0
votes

I created a Needham time tree (http://www.markhneedham.com/blog/2014/04/19/neo4j-cypher-creating-a-time-tree-down-to-the-day/) going down to the hour. On each hour node I stored the epoch time

CREATE (h:Hour {hour: hour, day:day, month: month, year:year, time: apoc.date.parse(year +"-"+month+"-"+day+" "+hour+":00", "s", "yyyy-MM-dd hh:mm")})

Now I want to link events that happened within that hour to the hour node. I did this with the following query:

//Create one example event node
create (e:Event {time: apoc.date.parse("2017-11-17 13:15", "s", "yyyy-mm-dd HH:mm")})
with e
match (h:Hour) where h.time <= e.time and (h.time+3600) > e.time
merge (e)-[:IN_HOUR]->(h)

I indexed both the event time and hour time.

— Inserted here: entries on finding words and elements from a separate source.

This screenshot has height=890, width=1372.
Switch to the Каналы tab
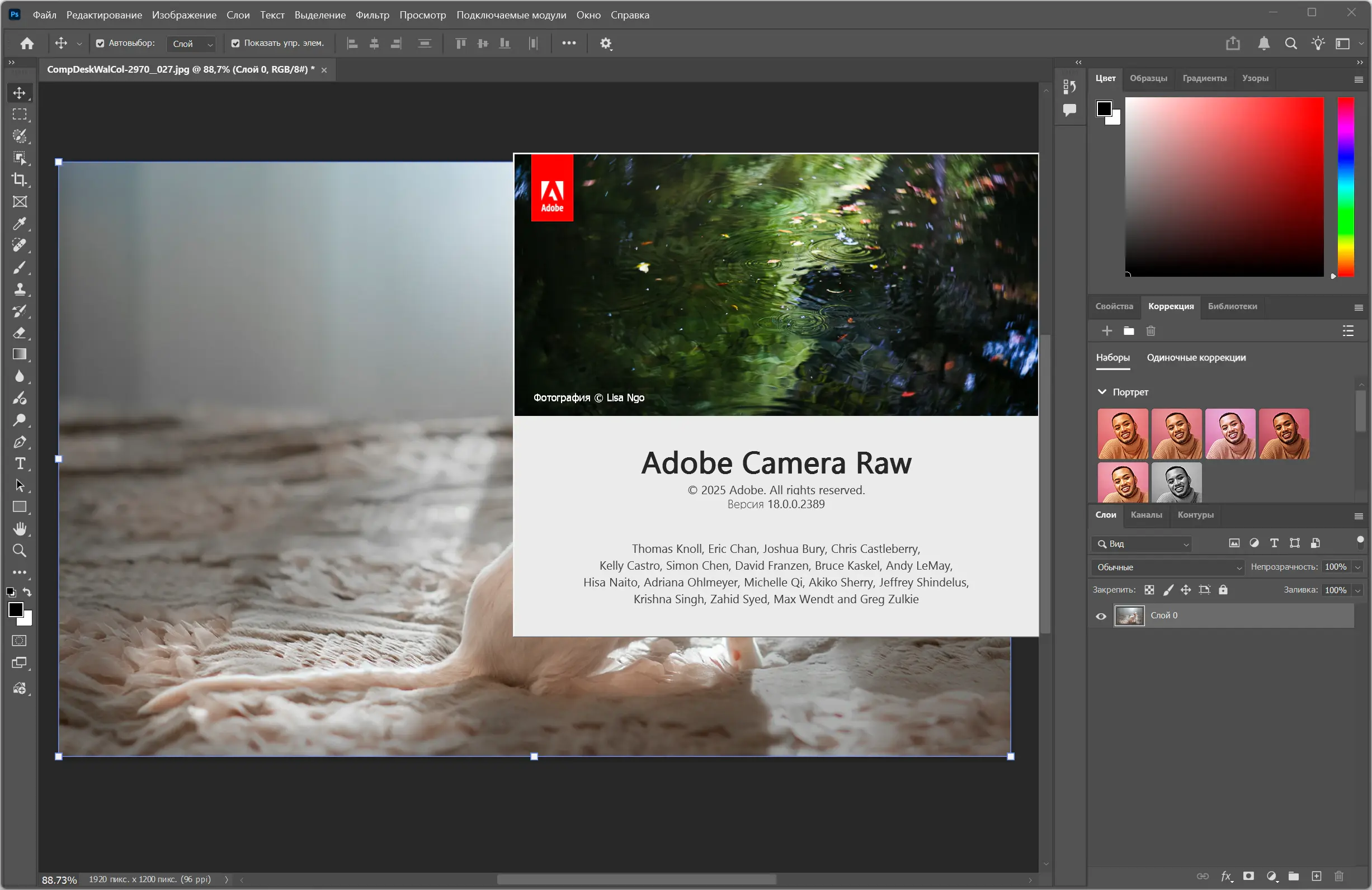coord(1145,515)
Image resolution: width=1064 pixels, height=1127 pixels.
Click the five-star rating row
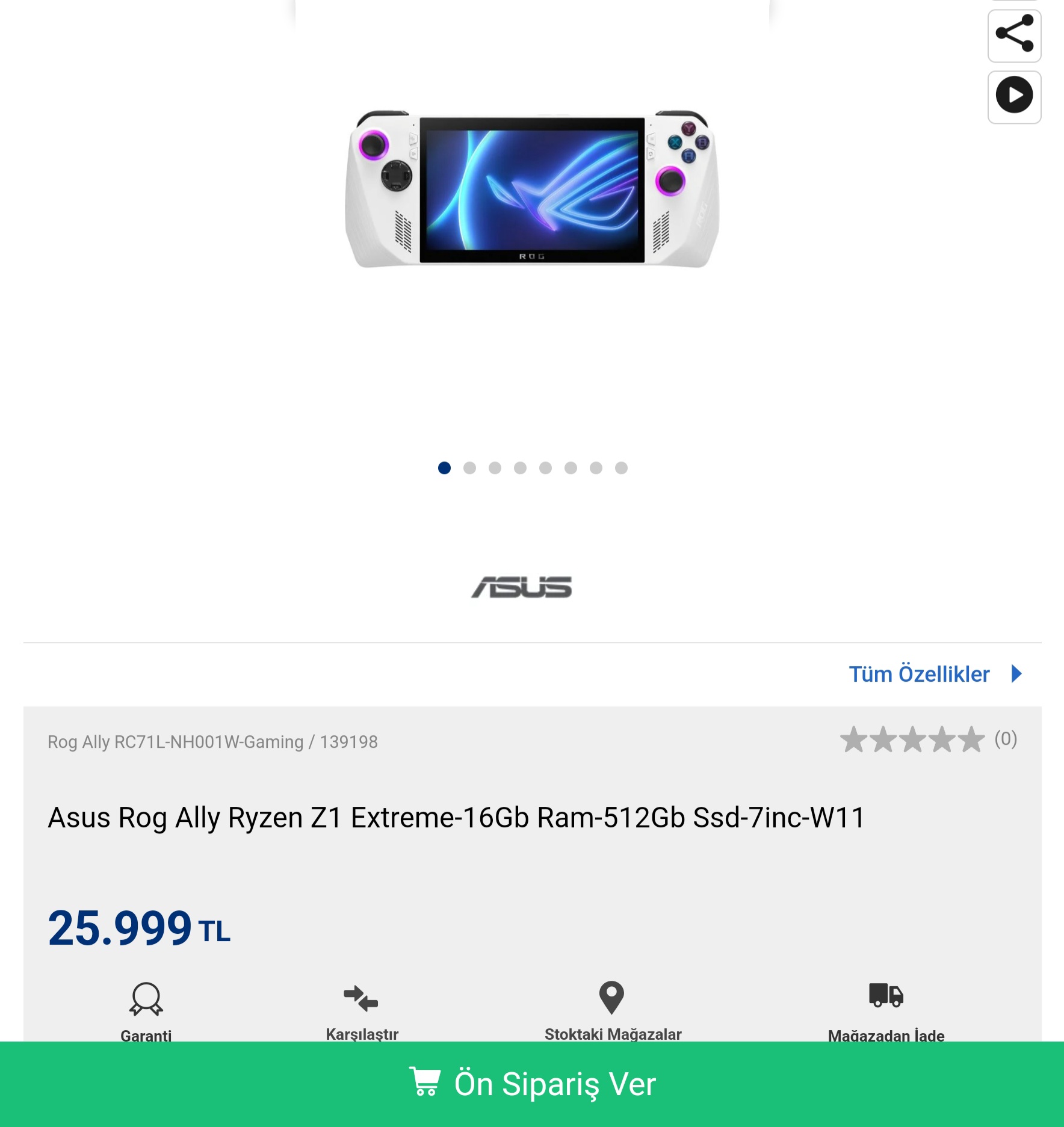click(912, 739)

This works well for small groups of events but when I scale the events up to the hundreds of thousands range it goes VERY slowly. (On the order of a few hundred to 1000 relationships per hour)

How can I do this faster?

I tried both

match (e:Event) ...`

and using load CSV to iterate over each event, match it to an existing event node and then create a relationship to the time tree.

`

2

2 Answers

1
votes

[EDITED]

First, create an index on :Hour(time):

CREATE INDEX ON :Hour(time);

Then, change your query to the following (assuming that you pass the event time as a event_time parameter:

CREATE (e:Event {time: apoc.date.parse($event_time, "s", "yyyy-MM-dd HH:mm")})
WITH e
MATCH (h:Hour {time: e.time/3600*3600})
USING INDEX h:Hour(timer)
MERGE (e)-[:IN_HOUR]->(h);

The expression e.time/3600*3600 rounds e.time down to the nearest hour (but is still in seconds units). Since :Hour(time) is indexed, the MATCH should be be fast.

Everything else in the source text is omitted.